§ The records
╭──
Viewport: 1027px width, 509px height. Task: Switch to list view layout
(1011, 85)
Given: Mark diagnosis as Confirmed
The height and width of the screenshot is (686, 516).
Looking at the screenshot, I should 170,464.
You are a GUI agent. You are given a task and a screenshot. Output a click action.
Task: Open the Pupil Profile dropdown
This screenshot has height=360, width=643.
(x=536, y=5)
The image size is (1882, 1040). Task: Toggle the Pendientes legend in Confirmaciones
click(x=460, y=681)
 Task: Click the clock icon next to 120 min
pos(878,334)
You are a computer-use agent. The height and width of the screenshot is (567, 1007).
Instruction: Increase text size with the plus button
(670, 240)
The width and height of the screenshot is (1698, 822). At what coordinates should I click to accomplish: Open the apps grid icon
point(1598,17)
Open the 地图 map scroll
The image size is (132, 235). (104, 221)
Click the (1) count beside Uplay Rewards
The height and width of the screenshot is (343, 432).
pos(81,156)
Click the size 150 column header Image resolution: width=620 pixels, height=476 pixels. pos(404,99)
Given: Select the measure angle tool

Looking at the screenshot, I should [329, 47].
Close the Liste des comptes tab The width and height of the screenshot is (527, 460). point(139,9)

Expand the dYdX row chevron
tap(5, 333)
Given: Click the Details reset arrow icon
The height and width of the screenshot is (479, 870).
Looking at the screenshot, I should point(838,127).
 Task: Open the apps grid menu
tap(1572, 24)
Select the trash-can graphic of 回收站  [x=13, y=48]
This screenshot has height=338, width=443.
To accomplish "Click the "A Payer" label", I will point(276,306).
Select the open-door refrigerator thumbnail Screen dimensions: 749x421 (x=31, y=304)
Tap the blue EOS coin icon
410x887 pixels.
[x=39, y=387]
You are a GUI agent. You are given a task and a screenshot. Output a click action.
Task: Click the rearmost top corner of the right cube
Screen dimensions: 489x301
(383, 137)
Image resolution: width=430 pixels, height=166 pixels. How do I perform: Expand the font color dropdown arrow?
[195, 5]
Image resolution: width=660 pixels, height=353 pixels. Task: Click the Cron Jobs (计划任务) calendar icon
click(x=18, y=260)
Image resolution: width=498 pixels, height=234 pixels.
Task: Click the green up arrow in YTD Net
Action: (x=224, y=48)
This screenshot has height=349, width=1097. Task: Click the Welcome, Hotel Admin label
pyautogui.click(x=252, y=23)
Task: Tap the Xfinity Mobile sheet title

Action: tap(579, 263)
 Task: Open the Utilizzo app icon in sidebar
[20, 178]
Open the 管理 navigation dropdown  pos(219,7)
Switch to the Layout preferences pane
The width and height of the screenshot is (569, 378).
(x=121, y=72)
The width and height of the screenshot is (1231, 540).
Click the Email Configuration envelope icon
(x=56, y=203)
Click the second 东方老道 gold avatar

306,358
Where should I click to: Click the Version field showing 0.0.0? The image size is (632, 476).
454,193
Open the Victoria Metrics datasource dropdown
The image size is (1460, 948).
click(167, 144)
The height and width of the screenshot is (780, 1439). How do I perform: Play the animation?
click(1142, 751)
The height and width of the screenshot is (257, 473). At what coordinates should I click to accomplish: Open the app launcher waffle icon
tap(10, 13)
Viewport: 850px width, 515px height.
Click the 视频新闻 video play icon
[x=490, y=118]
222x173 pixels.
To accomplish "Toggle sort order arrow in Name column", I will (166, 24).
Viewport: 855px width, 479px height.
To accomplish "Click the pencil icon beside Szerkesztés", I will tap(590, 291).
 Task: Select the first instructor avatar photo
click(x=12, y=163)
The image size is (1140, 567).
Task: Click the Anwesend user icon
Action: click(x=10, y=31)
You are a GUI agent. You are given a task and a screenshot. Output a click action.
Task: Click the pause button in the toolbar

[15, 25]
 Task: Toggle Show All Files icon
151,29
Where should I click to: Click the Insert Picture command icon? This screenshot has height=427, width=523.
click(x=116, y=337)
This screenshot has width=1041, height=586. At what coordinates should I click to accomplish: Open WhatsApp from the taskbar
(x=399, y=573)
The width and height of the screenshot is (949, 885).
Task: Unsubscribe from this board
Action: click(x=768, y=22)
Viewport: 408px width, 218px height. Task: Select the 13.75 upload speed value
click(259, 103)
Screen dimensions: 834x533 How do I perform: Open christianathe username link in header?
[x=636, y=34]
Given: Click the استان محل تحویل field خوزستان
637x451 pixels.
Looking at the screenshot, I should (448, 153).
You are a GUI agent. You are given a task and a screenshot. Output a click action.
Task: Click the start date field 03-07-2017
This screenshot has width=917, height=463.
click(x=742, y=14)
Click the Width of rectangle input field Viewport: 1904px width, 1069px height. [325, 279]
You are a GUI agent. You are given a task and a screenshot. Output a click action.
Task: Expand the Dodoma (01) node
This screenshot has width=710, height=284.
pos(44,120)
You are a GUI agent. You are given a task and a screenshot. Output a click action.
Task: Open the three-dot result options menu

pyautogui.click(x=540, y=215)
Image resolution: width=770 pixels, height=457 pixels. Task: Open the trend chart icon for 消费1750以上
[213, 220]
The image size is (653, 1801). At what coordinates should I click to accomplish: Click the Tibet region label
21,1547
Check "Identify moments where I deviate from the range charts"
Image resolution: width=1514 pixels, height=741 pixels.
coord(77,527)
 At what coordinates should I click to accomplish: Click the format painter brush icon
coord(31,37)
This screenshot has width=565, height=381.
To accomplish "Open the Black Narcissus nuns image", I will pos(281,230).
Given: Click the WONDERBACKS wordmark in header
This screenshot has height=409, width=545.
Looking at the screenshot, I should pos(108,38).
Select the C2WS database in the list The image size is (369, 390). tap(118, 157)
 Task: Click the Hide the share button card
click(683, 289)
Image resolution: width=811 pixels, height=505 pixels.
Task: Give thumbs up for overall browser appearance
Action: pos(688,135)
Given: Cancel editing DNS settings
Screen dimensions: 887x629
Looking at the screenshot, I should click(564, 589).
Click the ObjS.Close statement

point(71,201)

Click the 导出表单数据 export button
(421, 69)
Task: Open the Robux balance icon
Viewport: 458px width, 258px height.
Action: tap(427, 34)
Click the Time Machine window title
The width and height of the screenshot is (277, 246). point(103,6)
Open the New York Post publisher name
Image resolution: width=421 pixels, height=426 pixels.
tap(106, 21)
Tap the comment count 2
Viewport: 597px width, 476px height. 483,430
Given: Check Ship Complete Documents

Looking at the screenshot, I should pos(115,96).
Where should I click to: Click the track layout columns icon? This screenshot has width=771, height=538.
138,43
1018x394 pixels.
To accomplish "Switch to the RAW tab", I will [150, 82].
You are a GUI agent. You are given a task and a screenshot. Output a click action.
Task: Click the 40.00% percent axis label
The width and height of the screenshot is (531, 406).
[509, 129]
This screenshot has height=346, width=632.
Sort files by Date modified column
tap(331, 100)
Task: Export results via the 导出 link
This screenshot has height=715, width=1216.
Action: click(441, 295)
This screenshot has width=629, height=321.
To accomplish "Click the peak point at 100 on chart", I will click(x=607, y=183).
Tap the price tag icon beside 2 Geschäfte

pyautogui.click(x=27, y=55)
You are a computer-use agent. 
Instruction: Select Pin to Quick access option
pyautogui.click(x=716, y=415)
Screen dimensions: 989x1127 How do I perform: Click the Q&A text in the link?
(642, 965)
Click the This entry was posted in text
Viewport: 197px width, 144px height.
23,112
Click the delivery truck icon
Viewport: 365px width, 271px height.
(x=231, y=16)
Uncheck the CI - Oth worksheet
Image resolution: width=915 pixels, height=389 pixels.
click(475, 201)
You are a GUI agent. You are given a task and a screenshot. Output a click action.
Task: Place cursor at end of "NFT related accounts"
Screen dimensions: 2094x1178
╰──
§ Your objective
I'd like the number of lines in the listing above that contain the string "will", and only the number.

§ Response to this task
6